The standard narrative treats human intelligence as exceptional -- the crown of evolution. The minimum sufficient rationality thesis inverts this: we are the dumbest species capable of creating civilization. Our cognitive hardware has remained essentially unchanged for 300,000 years. We hold 4-7 items in working memory, maintain roughly 150 stable social relationships, and make systematically irrational decisions documented by decades of behavioral economics. These are not bugs in an otherwise powerful system -- they are the specifications of a system operating near its minimum viable threshold.
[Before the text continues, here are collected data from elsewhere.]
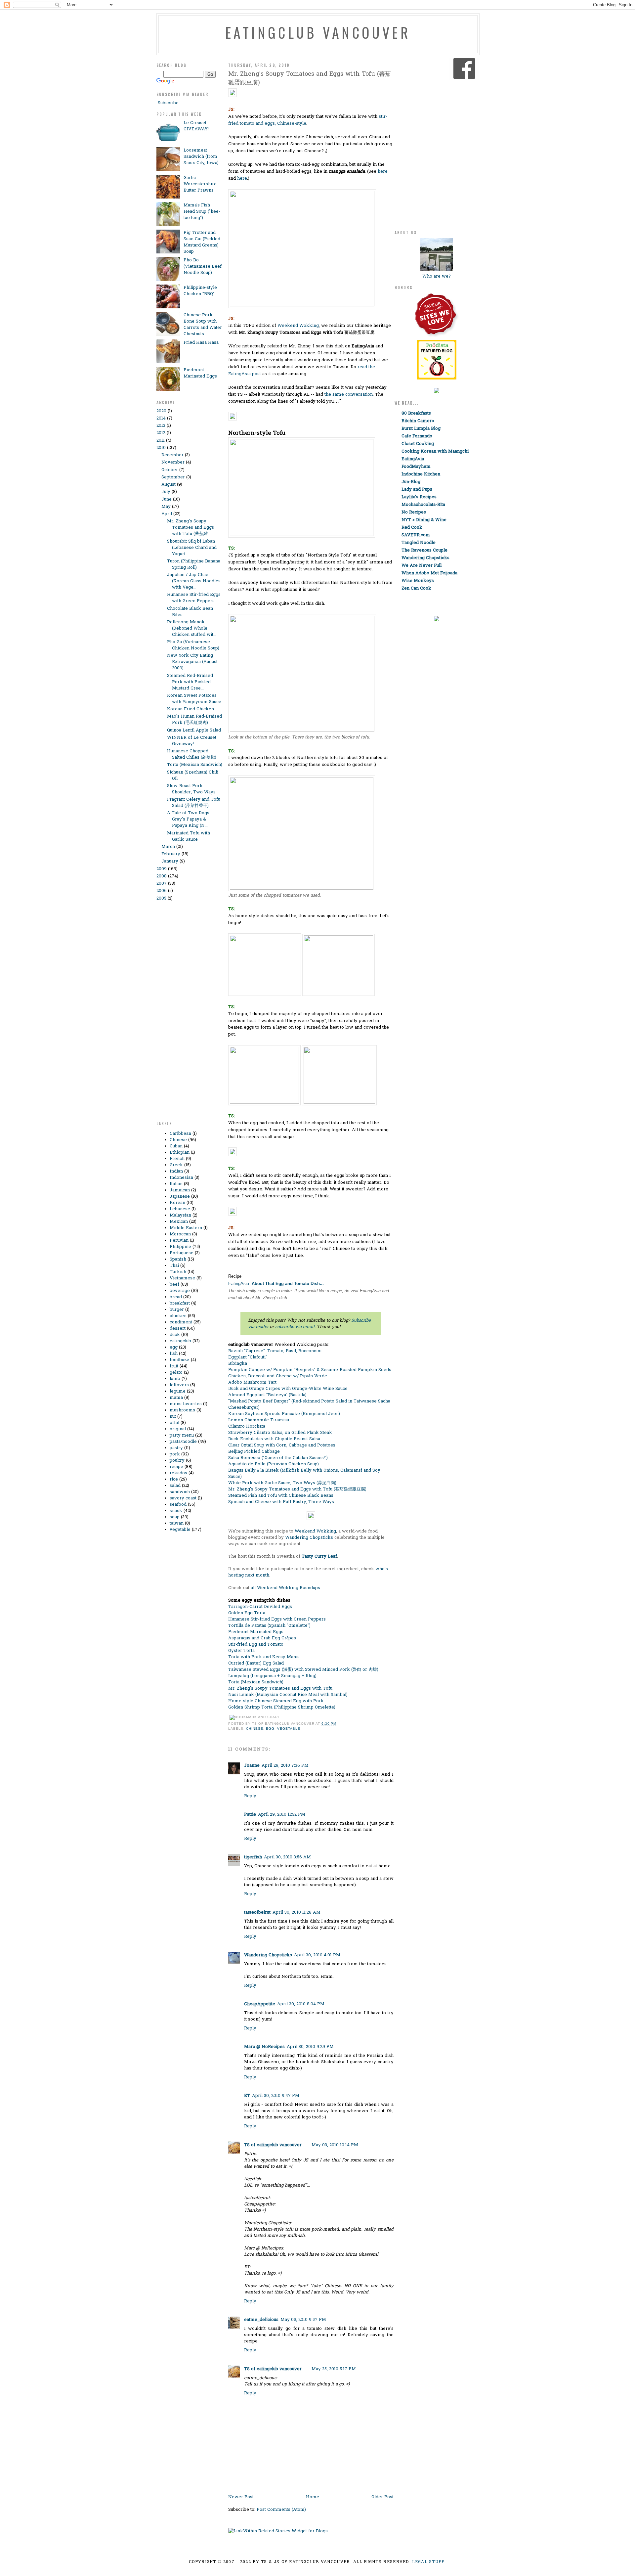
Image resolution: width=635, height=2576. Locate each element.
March (168, 847)
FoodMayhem (416, 467)
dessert (178, 1328)
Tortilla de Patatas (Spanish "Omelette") (269, 1625)
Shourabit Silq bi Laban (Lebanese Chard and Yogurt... (192, 547)
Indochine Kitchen (421, 474)
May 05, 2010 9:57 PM (303, 2320)
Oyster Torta (241, 1651)
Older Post (382, 2497)
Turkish (178, 1272)
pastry (176, 1448)
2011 (160, 440)
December (172, 455)
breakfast (180, 1303)
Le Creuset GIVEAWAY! (196, 126)
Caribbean (180, 1134)
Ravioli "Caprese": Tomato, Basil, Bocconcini (274, 1351)
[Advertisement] (182, 1014)
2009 (161, 869)
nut (173, 1416)
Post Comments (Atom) (281, 2510)
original (178, 1429)
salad (175, 1486)
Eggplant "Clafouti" (247, 1357)
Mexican (179, 1222)
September (173, 477)
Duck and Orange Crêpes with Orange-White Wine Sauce (288, 1389)
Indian (176, 1171)
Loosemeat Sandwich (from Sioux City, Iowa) (201, 156)
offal (174, 1423)
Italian (176, 1184)
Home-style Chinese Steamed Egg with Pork (276, 1701)
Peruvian (179, 1240)
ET (247, 2096)
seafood (178, 1504)
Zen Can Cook (416, 588)
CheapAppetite (259, 2004)
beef (174, 1284)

The evidence is in the gap between individual cognition and collective achievement. No individual human can multiply large numbers without external aids, intuitively handle probability, or comprehend global-scale systems. Yet collectively we have built quantum computers and space stations. This paradox resolves when we recognize that cultural evolution, not individual intelligence, does the heavy lifting. We needed just enough -- language for abstract ideas, social learning for faithful transmission, basic causal reasoning, symbolic thought, and sufficient working memory for multi-step processes -- to ignite cultural accumulation. Once lit, that fire burned independently of further biological change.

The strategic implication is that waiting for biological evolution to make us smarter is not an option. Our cognitive hardware is what it is. The only path forward is building external systems -- collective intelligence architectures -- that transcend individual limitations the same way writing transcended individual memory.